» **EXERCISE PROMPT**
An exact reproduction of all the entries below is required.

» **DATA SHOWN**
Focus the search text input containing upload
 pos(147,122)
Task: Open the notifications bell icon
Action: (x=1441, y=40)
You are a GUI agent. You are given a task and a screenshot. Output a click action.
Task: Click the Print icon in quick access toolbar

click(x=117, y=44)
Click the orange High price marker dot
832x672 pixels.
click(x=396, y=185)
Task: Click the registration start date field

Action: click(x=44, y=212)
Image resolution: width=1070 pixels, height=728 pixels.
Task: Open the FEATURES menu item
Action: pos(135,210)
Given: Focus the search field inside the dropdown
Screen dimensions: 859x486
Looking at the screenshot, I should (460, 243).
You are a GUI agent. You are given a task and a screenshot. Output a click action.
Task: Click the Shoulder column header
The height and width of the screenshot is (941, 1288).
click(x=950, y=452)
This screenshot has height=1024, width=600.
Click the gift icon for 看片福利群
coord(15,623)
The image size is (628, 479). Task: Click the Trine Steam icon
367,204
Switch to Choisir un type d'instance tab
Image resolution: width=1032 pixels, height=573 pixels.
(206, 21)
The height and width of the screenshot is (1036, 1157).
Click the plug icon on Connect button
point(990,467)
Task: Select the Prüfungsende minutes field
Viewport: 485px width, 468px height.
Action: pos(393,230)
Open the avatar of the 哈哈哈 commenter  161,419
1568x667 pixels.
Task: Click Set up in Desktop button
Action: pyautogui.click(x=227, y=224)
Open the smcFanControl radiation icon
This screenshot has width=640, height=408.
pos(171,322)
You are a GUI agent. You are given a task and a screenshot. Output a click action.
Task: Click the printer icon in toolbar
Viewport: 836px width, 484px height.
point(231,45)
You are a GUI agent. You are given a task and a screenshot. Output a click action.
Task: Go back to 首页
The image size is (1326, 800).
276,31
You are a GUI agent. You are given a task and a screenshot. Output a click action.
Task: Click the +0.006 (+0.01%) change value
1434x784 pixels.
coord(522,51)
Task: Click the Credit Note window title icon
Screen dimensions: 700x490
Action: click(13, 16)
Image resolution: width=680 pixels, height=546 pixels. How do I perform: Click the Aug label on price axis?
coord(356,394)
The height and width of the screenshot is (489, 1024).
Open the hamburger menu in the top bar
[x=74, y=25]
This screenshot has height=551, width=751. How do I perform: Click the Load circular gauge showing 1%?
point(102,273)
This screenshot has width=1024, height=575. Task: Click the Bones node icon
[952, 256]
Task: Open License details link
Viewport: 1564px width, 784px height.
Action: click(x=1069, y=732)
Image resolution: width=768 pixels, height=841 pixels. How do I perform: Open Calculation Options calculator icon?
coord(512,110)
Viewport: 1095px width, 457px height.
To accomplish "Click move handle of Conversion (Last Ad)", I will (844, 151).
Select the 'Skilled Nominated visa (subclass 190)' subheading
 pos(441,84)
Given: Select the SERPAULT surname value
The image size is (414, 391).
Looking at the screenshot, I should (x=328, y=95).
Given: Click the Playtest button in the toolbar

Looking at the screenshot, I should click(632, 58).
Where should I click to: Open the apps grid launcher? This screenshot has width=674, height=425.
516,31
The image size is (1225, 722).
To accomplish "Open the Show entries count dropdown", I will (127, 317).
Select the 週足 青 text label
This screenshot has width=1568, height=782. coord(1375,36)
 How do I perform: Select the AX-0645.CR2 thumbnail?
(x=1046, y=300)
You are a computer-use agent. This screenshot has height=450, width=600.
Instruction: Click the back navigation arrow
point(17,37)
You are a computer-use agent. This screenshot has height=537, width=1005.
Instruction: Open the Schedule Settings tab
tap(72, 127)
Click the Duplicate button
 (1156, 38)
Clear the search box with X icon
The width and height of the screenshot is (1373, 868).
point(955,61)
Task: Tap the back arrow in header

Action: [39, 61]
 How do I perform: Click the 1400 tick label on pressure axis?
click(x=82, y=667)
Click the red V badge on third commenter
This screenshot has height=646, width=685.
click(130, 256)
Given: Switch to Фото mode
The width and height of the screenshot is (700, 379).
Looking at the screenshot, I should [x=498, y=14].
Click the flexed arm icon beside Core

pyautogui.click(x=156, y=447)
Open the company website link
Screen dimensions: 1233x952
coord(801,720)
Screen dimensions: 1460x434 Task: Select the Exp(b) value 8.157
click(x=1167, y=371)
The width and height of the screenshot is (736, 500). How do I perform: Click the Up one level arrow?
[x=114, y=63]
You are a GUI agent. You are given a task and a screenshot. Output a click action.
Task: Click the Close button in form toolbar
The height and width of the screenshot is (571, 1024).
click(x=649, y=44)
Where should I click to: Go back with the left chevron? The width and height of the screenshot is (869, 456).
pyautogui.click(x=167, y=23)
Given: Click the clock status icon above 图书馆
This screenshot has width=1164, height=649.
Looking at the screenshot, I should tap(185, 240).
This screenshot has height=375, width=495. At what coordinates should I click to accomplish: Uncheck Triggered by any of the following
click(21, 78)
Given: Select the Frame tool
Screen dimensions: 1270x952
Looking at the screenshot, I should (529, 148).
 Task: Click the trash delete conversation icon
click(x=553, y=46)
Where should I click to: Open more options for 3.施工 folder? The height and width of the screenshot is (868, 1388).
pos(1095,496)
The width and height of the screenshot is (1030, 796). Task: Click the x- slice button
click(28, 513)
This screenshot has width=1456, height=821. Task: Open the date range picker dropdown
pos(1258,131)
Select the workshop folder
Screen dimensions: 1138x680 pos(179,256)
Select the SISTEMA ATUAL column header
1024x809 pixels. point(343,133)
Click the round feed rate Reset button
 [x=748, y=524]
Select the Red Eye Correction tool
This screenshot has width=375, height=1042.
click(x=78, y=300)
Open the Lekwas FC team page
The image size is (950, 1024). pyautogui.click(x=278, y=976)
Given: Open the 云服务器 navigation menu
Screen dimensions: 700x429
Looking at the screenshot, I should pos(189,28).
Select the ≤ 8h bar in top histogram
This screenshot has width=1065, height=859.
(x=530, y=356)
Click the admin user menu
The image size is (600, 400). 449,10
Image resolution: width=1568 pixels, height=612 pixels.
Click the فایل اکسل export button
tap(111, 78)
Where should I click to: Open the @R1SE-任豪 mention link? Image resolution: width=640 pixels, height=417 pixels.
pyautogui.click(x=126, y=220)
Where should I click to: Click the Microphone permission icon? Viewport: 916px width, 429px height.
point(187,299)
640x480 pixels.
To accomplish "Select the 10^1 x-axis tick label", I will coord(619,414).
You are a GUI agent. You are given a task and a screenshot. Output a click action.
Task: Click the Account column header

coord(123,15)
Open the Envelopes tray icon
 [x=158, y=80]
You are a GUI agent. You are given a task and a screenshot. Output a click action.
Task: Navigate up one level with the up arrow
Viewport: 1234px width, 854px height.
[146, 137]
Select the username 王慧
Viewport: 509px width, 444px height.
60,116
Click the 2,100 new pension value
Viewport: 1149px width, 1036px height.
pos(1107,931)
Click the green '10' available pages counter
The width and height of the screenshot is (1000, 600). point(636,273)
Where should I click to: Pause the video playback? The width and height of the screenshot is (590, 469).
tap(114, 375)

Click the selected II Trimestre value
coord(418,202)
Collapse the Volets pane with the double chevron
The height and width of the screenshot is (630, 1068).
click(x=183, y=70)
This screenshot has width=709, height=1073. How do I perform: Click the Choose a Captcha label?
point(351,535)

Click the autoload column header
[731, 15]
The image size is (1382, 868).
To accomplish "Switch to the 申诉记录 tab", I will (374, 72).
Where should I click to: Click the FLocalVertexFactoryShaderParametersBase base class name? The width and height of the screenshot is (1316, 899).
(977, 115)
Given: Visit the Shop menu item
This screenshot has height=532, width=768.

» **WRITTEN ANSWER**
Focus the search text input containing upload
 pos(147,122)
Task: Open the notifications bell icon
Action: (x=1441, y=40)
You are a GUI agent. You are given a task and a screenshot. Output a click action.
Task: Click the Print icon in quick access toolbar

click(x=117, y=44)
Click the orange High price marker dot
832x672 pixels.
click(x=396, y=185)
Task: Click the registration start date field

Action: click(x=44, y=212)
Image resolution: width=1070 pixels, height=728 pixels.
Task: Open the FEATURES menu item
Action: pos(135,210)
Given: Focus the search field inside the dropdown
Screen dimensions: 859x486
Looking at the screenshot, I should (460, 243).
You are a GUI agent. You are given a task and a screenshot. Output a click action.
Task: Click the Shoulder column header
The height and width of the screenshot is (941, 1288).
click(x=950, y=452)
This screenshot has height=1024, width=600.
Click the gift icon for 看片福利群
coord(15,623)
The image size is (628, 479). Task: Click the Trine Steam icon
367,204
Switch to Choisir un type d'instance tab
Image resolution: width=1032 pixels, height=573 pixels.
(206, 21)
The height and width of the screenshot is (1036, 1157).
Click the plug icon on Connect button
point(990,467)
Task: Select the Prüfungsende minutes field
Viewport: 485px width, 468px height.
Action: pos(393,230)
Open the avatar of the 哈哈哈 commenter  161,419
1568x667 pixels.
Task: Click Set up in Desktop button
Action: pyautogui.click(x=227, y=224)
Open the smcFanControl radiation icon
This screenshot has width=640, height=408.
pos(171,322)
You are a GUI agent. You are given a task and a screenshot. Output a click action.
Task: Click the printer icon in toolbar
Viewport: 836px width, 484px height.
point(231,45)
You are a GUI agent. You are given a task and a screenshot. Output a click action.
Task: Go back to 首页
The image size is (1326, 800).
276,31
You are a GUI agent. You are given a task and a screenshot. Output a click action.
Task: Click the +0.006 (+0.01%) change value
1434x784 pixels.
coord(522,51)
Task: Click the Credit Note window title icon
Screen dimensions: 700x490
Action: click(13, 16)
Image resolution: width=680 pixels, height=546 pixels. How do I perform: Click the Aug label on price axis?
coord(356,394)
The height and width of the screenshot is (489, 1024).
Open the hamburger menu in the top bar
[x=74, y=25]
This screenshot has height=551, width=751. How do I perform: Click the Load circular gauge showing 1%?
point(102,273)
This screenshot has width=1024, height=575. Task: Click the Bones node icon
[952, 256]
Task: Open License details link
Viewport: 1564px width, 784px height.
Action: click(x=1069, y=732)
Image resolution: width=768 pixels, height=841 pixels. How do I perform: Open Calculation Options calculator icon?
coord(512,110)
Viewport: 1095px width, 457px height.
To accomplish "Click move handle of Conversion (Last Ad)", I will (844, 151).
Select the 'Skilled Nominated visa (subclass 190)' subheading
 pos(441,84)
Given: Select the SERPAULT surname value
The image size is (414, 391).
Looking at the screenshot, I should (x=328, y=95).
Given: Click the Playtest button in the toolbar

Looking at the screenshot, I should click(632, 58).
Where should I click to: Open the apps grid launcher? This screenshot has width=674, height=425.
516,31
The image size is (1225, 722).
To accomplish "Open the Show entries count dropdown", I will (127, 317).
Select the 週足 青 text label
This screenshot has width=1568, height=782. coord(1375,36)
 How do I perform: Select the AX-0645.CR2 thumbnail?
(x=1046, y=300)
You are a computer-use agent. This screenshot has height=450, width=600.
Instruction: Click the back navigation arrow
point(17,37)
You are a computer-use agent. This screenshot has height=537, width=1005.
Instruction: Open the Schedule Settings tab
tap(72, 127)
Click the Duplicate button
 (1156, 38)
Clear the search box with X icon
The width and height of the screenshot is (1373, 868).
point(955,61)
Task: Tap the back arrow in header

Action: [39, 61]
 How do I perform: Click the 1400 tick label on pressure axis?
click(x=82, y=667)
Click the red V badge on third commenter
This screenshot has height=646, width=685.
click(130, 256)
Given: Switch to Фото mode
The width and height of the screenshot is (700, 379).
Looking at the screenshot, I should [x=498, y=14].
Click the flexed arm icon beside Core

pyautogui.click(x=156, y=447)
Open the company website link
Screen dimensions: 1233x952
coord(801,720)
Screen dimensions: 1460x434 Task: Select the Exp(b) value 8.157
click(x=1167, y=371)
The width and height of the screenshot is (736, 500). How do I perform: Click the Up one level arrow?
[x=114, y=63]
You are a GUI agent. You are given a task and a screenshot. Output a click action.
Task: Click the Close button in form toolbar
The height and width of the screenshot is (571, 1024).
click(x=649, y=44)
Where should I click to: Go back with the left chevron? The width and height of the screenshot is (869, 456).
pyautogui.click(x=167, y=23)
Given: Click the clock status icon above 图书馆
This screenshot has width=1164, height=649.
Looking at the screenshot, I should tap(185, 240).
This screenshot has height=375, width=495. At what coordinates should I click to accomplish: Uncheck Triggered by any of the following
click(21, 78)
Given: Select the Frame tool
Screen dimensions: 1270x952
Looking at the screenshot, I should (529, 148).
 Task: Click the trash delete conversation icon
click(x=553, y=46)
Where should I click to: Open more options for 3.施工 folder? The height and width of the screenshot is (868, 1388).
pos(1095,496)
The width and height of the screenshot is (1030, 796). Task: Click the x- slice button
click(28, 513)
This screenshot has width=1456, height=821. Task: Open the date range picker dropdown
pos(1258,131)
Select the workshop folder
Screen dimensions: 1138x680 pos(179,256)
Select the SISTEMA ATUAL column header
1024x809 pixels. point(343,133)
Click the round feed rate Reset button
 [x=748, y=524]
Select the Red Eye Correction tool
This screenshot has width=375, height=1042.
click(x=78, y=300)
Open the Lekwas FC team page
The image size is (950, 1024). pyautogui.click(x=278, y=976)
Given: Open the 云服务器 navigation menu
Screen dimensions: 700x429
Looking at the screenshot, I should pos(189,28).
Select the ≤ 8h bar in top histogram
This screenshot has width=1065, height=859.
(x=530, y=356)
Click the admin user menu
The image size is (600, 400). 449,10
Image resolution: width=1568 pixels, height=612 pixels.
Click the فایل اکسل export button
tap(111, 78)
Where should I click to: Open the @R1SE-任豪 mention link? Image resolution: width=640 pixels, height=417 pixels.
pyautogui.click(x=126, y=220)
Where should I click to: Click the Microphone permission icon? Viewport: 916px width, 429px height.
point(187,299)
640x480 pixels.
To accomplish "Select the 10^1 x-axis tick label", I will coord(619,414).
You are a GUI agent. You are given a task and a screenshot. Output a click action.
Task: Click the Account column header

coord(123,15)
Open the Envelopes tray icon
 [x=158, y=80]
You are a GUI agent. You are given a task and a screenshot. Output a click action.
Task: Navigate up one level with the up arrow
Viewport: 1234px width, 854px height.
[146, 137]
Select the username 王慧
Viewport: 509px width, 444px height.
60,116
Click the 2,100 new pension value
Viewport: 1149px width, 1036px height.
pos(1107,931)
Click the green '10' available pages counter
The width and height of the screenshot is (1000, 600). point(636,273)
Where should I click to: Pause the video playback? The width and height of the screenshot is (590, 469).
tap(114, 375)

Click the selected II Trimestre value
coord(418,202)
Collapse the Volets pane with the double chevron
The height and width of the screenshot is (630, 1068).
click(x=183, y=70)
This screenshot has width=709, height=1073. How do I perform: Click the Choose a Captcha label?
point(351,535)

Click the autoload column header
[731, 15]
The image size is (1382, 868).
To accomplish "Switch to the 申诉记录 tab", I will (374, 72).
Where should I click to: Click the FLocalVertexFactoryShaderParametersBase base class name? The width and height of the screenshot is (1316, 899).
(977, 115)
Given: Visit the Shop menu item
This screenshot has height=532, width=768.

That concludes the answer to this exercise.